_Material for this exercise_:
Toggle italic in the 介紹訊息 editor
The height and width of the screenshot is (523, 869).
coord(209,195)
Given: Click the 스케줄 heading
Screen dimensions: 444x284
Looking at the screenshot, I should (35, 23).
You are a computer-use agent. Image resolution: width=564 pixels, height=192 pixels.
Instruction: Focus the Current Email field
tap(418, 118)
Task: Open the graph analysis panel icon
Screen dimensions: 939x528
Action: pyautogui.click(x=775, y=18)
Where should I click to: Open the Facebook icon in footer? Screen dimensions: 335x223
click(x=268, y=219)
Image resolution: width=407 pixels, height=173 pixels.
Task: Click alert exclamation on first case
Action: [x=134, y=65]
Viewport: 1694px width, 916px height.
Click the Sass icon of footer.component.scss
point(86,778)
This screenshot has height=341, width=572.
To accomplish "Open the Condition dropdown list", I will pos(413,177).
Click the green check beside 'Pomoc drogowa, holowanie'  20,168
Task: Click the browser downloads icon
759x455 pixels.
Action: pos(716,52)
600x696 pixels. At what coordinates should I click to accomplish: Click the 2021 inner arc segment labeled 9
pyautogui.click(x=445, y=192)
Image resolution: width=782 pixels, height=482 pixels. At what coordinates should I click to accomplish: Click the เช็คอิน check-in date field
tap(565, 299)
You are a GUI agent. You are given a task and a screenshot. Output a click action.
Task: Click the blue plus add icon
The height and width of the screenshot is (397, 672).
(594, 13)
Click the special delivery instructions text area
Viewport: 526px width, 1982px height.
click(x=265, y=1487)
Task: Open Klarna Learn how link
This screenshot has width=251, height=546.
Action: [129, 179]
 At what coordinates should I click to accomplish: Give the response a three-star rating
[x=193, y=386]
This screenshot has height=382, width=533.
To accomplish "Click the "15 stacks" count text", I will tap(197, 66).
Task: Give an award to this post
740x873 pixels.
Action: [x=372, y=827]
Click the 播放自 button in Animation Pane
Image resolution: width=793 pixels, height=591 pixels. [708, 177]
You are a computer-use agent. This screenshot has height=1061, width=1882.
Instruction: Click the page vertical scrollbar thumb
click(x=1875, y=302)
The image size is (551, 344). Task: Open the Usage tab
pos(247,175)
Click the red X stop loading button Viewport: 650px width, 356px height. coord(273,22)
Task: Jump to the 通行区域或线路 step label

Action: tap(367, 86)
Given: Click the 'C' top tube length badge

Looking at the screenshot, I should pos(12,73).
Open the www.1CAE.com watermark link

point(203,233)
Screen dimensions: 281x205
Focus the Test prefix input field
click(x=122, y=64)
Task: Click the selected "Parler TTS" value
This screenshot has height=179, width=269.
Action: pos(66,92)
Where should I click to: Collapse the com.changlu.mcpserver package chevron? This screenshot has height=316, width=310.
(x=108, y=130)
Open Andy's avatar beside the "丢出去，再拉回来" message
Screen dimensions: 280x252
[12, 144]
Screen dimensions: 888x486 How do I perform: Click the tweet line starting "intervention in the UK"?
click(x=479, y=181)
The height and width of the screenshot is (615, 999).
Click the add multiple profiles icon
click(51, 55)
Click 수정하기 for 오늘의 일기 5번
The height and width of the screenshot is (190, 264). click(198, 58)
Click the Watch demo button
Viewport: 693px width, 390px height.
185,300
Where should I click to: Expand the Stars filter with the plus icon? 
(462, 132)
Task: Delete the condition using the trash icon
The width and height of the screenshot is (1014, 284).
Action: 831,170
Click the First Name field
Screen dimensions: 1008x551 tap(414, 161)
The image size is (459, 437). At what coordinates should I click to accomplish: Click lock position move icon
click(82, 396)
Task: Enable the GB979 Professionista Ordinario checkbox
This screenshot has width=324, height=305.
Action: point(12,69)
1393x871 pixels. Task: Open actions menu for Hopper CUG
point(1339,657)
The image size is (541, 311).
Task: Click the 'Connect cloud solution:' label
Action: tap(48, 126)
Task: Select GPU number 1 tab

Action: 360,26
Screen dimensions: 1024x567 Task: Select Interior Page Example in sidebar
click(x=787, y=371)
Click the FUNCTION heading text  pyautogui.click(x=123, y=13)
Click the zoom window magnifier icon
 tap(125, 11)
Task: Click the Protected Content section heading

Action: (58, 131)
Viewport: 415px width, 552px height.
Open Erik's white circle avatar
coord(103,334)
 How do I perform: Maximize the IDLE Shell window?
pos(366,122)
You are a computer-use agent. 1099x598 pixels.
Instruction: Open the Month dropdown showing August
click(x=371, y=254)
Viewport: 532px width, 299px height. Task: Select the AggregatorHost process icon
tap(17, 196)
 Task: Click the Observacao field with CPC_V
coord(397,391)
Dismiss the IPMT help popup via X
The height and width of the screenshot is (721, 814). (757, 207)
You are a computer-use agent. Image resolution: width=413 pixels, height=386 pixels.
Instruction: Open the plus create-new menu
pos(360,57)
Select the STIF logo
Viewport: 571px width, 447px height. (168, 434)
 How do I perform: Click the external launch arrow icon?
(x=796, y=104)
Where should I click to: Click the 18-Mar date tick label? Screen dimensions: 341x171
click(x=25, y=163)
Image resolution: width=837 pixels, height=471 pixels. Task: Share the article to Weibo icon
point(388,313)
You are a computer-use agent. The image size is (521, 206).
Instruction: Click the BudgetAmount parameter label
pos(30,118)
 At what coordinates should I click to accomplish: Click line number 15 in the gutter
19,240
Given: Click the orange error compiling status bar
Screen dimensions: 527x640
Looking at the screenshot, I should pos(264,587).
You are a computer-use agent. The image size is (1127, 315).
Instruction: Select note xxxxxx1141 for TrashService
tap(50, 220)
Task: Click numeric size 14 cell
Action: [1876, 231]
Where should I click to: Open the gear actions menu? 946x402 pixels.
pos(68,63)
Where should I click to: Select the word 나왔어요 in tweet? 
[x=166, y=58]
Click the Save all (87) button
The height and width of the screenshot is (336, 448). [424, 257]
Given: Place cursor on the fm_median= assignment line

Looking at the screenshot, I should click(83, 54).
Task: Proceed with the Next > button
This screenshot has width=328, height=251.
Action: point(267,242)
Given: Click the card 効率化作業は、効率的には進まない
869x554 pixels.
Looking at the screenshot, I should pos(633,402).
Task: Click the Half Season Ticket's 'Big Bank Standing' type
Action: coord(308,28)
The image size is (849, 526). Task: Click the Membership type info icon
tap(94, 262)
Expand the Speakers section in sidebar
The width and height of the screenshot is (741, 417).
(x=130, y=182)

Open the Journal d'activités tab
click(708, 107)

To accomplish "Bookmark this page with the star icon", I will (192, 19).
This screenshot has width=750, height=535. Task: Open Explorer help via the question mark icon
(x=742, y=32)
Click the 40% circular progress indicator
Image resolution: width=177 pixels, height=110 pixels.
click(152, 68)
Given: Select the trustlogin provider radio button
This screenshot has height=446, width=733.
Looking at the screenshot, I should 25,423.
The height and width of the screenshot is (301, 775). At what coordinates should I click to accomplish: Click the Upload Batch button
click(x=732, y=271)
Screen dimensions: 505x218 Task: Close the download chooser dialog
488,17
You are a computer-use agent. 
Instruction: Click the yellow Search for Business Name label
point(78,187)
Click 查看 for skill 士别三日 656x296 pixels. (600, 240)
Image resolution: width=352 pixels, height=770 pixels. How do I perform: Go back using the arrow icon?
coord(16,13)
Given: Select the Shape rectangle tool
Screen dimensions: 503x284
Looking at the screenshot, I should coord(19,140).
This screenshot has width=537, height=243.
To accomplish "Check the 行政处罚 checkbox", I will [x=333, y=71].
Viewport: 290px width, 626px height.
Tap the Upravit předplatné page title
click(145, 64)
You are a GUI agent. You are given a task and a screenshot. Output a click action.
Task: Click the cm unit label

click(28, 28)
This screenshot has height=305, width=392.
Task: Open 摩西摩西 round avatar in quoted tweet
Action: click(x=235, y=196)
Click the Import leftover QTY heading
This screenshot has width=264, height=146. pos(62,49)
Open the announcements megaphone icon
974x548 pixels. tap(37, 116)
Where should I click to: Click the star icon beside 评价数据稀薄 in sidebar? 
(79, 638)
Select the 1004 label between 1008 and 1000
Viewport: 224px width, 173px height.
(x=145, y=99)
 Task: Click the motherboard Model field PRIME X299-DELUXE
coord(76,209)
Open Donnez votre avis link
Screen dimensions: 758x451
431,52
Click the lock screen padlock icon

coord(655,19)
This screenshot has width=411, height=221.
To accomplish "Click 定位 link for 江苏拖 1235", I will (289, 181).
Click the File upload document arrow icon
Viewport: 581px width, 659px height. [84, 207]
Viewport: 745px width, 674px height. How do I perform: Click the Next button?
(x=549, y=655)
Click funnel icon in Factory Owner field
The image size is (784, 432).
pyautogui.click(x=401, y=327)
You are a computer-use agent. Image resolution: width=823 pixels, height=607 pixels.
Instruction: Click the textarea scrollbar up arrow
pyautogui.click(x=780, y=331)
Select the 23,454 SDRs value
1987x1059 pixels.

_To do_: Your answer must be the lines above, unchanged, from the first one through the line that holds "This screenshot has height=382, width=533.", inclusive, and no others.

_Response area_:
Toggle italic in the 介紹訊息 editor
The height and width of the screenshot is (523, 869).
coord(209,195)
Given: Click the 스케줄 heading
Screen dimensions: 444x284
Looking at the screenshot, I should (35, 23).
You are a computer-use agent. Image resolution: width=564 pixels, height=192 pixels.
Instruction: Focus the Current Email field
tap(418, 118)
Task: Open the graph analysis panel icon
Screen dimensions: 939x528
Action: pyautogui.click(x=775, y=18)
Where should I click to: Open the Facebook icon in footer? Screen dimensions: 335x223
click(x=268, y=219)
Image resolution: width=407 pixels, height=173 pixels.
Task: Click alert exclamation on first case
Action: [x=134, y=65]
Viewport: 1694px width, 916px height.
Click the Sass icon of footer.component.scss
point(86,778)
This screenshot has height=341, width=572.
To accomplish "Open the Condition dropdown list", I will pos(413,177).
Click the green check beside 'Pomoc drogowa, holowanie'  20,168
Task: Click the browser downloads icon
759x455 pixels.
Action: pos(716,52)
600x696 pixels. At what coordinates should I click to accomplish: Click the 2021 inner arc segment labeled 9
pyautogui.click(x=445, y=192)
Image resolution: width=782 pixels, height=482 pixels. At what coordinates should I click to accomplish: Click the เช็คอิน check-in date field
tap(565, 299)
You are a GUI agent. You are given a task and a screenshot. Output a click action.
Task: Click the blue plus add icon
The height and width of the screenshot is (397, 672).
(594, 13)
Click the special delivery instructions text area
Viewport: 526px width, 1982px height.
click(x=265, y=1487)
Task: Open Klarna Learn how link
This screenshot has width=251, height=546.
Action: [129, 179]
 At what coordinates should I click to accomplish: Give the response a three-star rating
[x=193, y=386]
This screenshot has height=382, width=533.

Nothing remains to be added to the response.